Credit: Rothery Sullivan

Calls for more intersectionality amongst climate activists groups at COP26

By Alex Enaholo

There has been criticism levelled at the COP26 summit at the lack of intersectionality and racial justice, which proponents argue are vital to any solution to the climate crisis.  

Both the delegates in the blue zone and the most prominent activist groups such as Extinction Rebellion (XR) are perceived by some as lacking in diverse voices, dismissive of the issues faced by the Global South in dealing with climate change, and too white and too middle class. XR’s tactic of mass arrest has also been perceived as exclusionary as demonstrators of colour are more likely to be arrested, and less likely to be treated leniently by police than their white counterparts. 

The Glasgow Guardian spoke to Heidi Chow, Executive Director of the Jubilee Debt campaign, a group campaigning for debt justice in the UK and the Global South. Earlier in the week, the group attempted to raise awareness of the issue of Climate debt facing the Global South by dropping a Loch Ness debt monster into the Clyde. However, Nessie was instead impounded by police.  

Heidi was sceptical of the summit’s ability to achieve meaningful progress on climate change in the global south due to the lack of focus on the issue. “The summit is so far off achieving (debt justice), debt is not even on the agenda. We can’t achieve climate justice without debt justice. Rich countries created the climate crisis through centuries of industrialisation, extraction, and colonialism, so the real debt is owed by rich countries to the Global South.” 

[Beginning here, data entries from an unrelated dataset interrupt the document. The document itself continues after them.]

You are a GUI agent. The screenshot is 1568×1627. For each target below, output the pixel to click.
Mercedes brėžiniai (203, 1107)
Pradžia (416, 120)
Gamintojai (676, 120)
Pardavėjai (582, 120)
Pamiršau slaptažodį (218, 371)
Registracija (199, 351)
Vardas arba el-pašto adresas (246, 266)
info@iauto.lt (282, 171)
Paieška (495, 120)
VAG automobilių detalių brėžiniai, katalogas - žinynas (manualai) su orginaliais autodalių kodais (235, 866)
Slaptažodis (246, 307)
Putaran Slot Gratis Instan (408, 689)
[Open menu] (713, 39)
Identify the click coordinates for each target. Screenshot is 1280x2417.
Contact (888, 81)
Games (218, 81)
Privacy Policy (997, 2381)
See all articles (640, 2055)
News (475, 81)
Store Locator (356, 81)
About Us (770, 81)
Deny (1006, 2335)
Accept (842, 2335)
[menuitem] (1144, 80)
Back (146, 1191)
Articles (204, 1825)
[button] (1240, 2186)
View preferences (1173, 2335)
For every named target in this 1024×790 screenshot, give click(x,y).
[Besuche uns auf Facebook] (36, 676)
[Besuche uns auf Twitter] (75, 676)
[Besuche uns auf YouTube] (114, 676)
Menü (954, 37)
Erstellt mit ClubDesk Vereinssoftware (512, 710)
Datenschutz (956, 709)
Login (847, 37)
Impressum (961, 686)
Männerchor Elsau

The group was critical of the $100bn pledge to the Global South made at COP15 in Copenhagen, as it has not been fully delivered, despite the pledge being made in 2009. Money delivered so far has been in the form of loans, which will be paid back with interest. Experts now think that $100bn annually is necessary to deal with the climate crisis in the Global South.  

Yvonne Blake, a climate and racial justice activist from Migrants Organising for Rights and Empowerment (MORE), spoke on the intersection of climate activism with racial justice from the fire engine on Kelvin Way. In her speech, she discussed the lack of support for people forced to migrate by the climate crisis, as well as the neo-colonial attitudes of world leaders. “The climate crisis is a racist crisis, and the solutions are racist solutions because the solutions are being made by the people who created the climate crisis and they are only going to benefit them.” 

She criticised the “we’re all in this together” narrative often used as a rallying point for the climate crisis. In face of scientists issuing their “code red for humanity” in August of this year, Blake pointed out that Africa has been dealing with the effects of exploitation, extractivism and climate change for decades; “Code red is nothing new, code red is drought, code red is famine, code red is young women not being able to access education because our countries has been destabilised not something new that the scientists have come up with, we have been living code red.”

Blake also described the issue of white activist groups speaking over people of colour. She said that any group not containing people of colour and people from the Global South should not be speaking on these issues and that doing so was only furthering their own agenda and of no benefit to those from the Global South. Instead, those groups should be making space for people better placed to speak on the issues, she said.